NEW YORK — Stock prices finished mostly lower Tuesday as profit taking and a sharp rise in crude oil prices derailed the market's year-end advance.
Trading was more active than in Monday's session.
"It looks like a normal pullback after the recent rally," said Alfred E. Goldman of the brokerage A. G. Edwards & Sons Inc. in St. Louis.
The Dow Jones index of 30 industrial issues, which rose 15.08 on Monday, slipped 11.93 to close at 1,978.45. The widely watched market indicator was off as much as 28 points at midday and rallied in the final 30 minutes of trading.
Declining issues led gainers by a margin of 3 to 2 among stocks on the New York Stock Exchange, with 658 up, 935 down and 402 unchanged.
The NYSE's composite index, however, managed to post a tiny gain of 0.05 to close at 139.54.
Big Board volume totaled 192.65 million shares, compared to 161.69 million shares Monday.
Falling oil prices and a satisfactory economic performance since the mid-October stock crash have fueled a powerful stock rally that had lifted the Dow Jones average by 223 points between Dec. 4 and Monday's close.
But prices of crude oil futures jumped Tuesday, pushing the key West Texas Intermediate grade up $1.21 a barrel to $16.61.
That development hurt bond prices and pushed some long-term interest rates higher, making bonds more attractive than stocks to some investors.
While analysts said the action in the oil and bond markets contributed to stocks' retreat, they said a decline was expected because of the pace of the market's recent advance.
"The market has gotten a bit overextended on the upside in the past two weeks," said Michael Metz, vice president and technical analyst for Oppenheimer & Co. "We are seeing a little profit taking."
Rather than setting off alarms, Edwards' Goldman said the pullback "improves the health of the rally by taking a little froth out of it."
He said he expects that stock prices will continue to rally for the rest of the year but added, "This Christmas cheer will be followed by a hangover not long into the new year."
In economic news, the government reported that orders to U.S. factories for durable goods were virtually unchanged in November after a 1.6% October advance and a 2.5% September gain.
Early Tuesday, Congress completed passage of a deficit-reduction package that was crafted in the wake of the market crash.
Southern California Edison was the NYSE's most actively traded issue, finishing unchanged at 30 5/8 as several huge blocks were traded.
Second most active was another utility issue, Carolina Power & Light Co., which fell 5/8 to 32 3/8.
Among the blue chip issues, General Electric rose 1 to 47; General Motors fell 1 1/2 to 61 7/8, and International Business Machines was unchanged at 118.
Pfizer rose 3 to 49 3/4 on takeover speculation.
Pillsbury jumped 3 to 34 1/2. The Wall Street Journal ran a story that speculated that a "shake-up is likely soon" at Pillsbury that could include the sale of its Burger King restaurant business.
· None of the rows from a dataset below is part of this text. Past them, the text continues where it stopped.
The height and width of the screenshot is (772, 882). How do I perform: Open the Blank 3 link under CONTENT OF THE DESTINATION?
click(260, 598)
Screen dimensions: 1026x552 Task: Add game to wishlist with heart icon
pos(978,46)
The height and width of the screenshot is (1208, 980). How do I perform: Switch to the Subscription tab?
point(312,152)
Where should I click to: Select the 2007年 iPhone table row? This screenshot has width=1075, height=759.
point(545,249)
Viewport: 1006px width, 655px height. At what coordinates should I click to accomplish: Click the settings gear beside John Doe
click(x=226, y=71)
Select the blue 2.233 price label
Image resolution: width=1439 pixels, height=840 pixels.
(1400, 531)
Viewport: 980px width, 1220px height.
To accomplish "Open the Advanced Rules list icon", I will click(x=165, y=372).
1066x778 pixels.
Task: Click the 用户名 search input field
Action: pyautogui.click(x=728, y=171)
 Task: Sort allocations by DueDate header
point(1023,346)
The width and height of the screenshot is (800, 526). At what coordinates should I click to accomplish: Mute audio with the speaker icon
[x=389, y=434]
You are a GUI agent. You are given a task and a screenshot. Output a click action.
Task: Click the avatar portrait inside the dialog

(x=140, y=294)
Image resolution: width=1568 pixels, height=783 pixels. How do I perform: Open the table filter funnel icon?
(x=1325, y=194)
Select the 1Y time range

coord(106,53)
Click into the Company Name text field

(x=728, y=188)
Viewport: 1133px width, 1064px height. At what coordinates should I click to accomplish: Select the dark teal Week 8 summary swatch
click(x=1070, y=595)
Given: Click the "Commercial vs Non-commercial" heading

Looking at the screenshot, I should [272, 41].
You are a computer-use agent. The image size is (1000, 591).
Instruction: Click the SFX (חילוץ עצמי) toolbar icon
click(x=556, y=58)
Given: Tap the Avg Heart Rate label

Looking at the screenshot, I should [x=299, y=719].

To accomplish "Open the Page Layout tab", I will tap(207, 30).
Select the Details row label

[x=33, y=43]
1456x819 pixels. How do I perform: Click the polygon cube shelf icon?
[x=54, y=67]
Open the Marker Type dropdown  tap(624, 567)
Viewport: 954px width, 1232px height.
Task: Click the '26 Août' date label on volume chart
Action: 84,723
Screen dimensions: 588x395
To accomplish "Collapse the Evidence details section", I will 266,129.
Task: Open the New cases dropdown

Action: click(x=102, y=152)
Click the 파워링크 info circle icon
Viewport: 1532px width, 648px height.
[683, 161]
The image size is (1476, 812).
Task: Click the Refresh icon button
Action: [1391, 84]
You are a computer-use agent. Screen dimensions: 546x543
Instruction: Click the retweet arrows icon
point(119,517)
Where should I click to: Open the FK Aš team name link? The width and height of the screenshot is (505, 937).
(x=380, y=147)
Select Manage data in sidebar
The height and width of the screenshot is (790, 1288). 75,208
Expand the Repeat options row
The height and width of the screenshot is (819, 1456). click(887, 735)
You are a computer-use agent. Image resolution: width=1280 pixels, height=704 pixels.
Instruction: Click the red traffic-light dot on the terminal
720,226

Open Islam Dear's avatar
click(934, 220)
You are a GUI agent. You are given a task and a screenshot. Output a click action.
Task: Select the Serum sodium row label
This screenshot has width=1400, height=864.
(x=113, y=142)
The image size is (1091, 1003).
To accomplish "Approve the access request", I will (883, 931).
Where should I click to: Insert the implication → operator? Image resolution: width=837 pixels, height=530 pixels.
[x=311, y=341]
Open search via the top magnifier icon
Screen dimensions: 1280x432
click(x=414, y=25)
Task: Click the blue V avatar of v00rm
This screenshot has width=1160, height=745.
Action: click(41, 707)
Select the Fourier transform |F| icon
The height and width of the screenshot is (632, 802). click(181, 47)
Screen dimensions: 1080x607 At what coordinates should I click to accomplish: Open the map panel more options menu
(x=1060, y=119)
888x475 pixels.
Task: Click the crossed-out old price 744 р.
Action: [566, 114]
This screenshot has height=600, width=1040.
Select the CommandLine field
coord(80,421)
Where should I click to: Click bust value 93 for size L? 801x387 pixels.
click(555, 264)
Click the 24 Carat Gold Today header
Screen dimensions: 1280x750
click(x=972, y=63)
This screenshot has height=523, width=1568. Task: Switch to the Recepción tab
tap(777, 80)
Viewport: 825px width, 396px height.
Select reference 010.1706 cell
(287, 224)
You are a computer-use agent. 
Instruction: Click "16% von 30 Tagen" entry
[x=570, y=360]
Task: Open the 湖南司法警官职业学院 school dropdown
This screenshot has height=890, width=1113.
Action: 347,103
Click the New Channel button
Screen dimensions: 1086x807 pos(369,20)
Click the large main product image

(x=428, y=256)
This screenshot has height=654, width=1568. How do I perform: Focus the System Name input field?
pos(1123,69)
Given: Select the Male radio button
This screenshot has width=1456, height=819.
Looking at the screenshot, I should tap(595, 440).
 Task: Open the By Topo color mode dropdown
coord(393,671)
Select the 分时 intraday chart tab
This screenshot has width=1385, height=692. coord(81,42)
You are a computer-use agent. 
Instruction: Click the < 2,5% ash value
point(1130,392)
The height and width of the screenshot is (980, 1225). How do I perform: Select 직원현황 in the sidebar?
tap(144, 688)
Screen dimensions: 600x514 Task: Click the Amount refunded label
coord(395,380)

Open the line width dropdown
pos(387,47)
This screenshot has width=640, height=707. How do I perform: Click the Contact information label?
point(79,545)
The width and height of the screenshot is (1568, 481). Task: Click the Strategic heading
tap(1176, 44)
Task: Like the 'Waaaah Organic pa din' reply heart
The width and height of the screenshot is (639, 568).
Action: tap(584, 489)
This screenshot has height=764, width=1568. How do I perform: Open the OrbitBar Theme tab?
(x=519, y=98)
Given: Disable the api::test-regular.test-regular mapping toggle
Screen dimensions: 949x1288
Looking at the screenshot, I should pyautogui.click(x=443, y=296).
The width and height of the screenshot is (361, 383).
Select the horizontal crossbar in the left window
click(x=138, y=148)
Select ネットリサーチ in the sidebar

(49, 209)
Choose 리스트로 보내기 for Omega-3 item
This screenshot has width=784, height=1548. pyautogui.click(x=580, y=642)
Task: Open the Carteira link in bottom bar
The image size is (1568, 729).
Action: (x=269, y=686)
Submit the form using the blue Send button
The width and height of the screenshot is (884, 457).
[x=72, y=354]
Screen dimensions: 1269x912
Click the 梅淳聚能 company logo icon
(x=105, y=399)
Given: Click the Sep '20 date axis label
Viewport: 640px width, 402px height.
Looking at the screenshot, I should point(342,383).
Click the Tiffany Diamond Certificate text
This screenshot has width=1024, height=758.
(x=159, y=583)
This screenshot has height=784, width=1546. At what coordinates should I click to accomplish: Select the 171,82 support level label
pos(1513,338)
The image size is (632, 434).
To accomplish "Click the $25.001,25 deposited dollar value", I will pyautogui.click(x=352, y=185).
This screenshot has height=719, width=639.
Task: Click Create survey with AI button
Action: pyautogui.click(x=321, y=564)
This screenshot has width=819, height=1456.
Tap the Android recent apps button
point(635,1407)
But the company said "both the tone and content of the article are wrong and irresponsible."
Eli Lilly rose 2 to 78 1/2. It completed the previously announced $700-million sale of its Elizabeth Arden Inc. cosmetics subsidiary and announced a plan to repurchase up to $1 billion worth of Lilly common stock.
The Wilshire index of 5,000 equities closed at 2,434.096, up 1.351 or 0.06% from Monday.
Large blocks of 10,000 or more shares traded on the NYSE totaled 3,050, compared to 4,280 Monday. Nationwide turnover in NYSE-listed issues, including trades in those stocks on regional exchanges and in the over-the-counter market, totaled 225.27 million shares.
Standard & Poor's index of 400 industrials rose 0.81 to 289.04, and S&P's 500-stock composite index rose 0.41 to 249.95.
The American Stock Exchange index rose 0.22 to 256.97. The NASDAQ composite index closed at 327.30, down 1.37.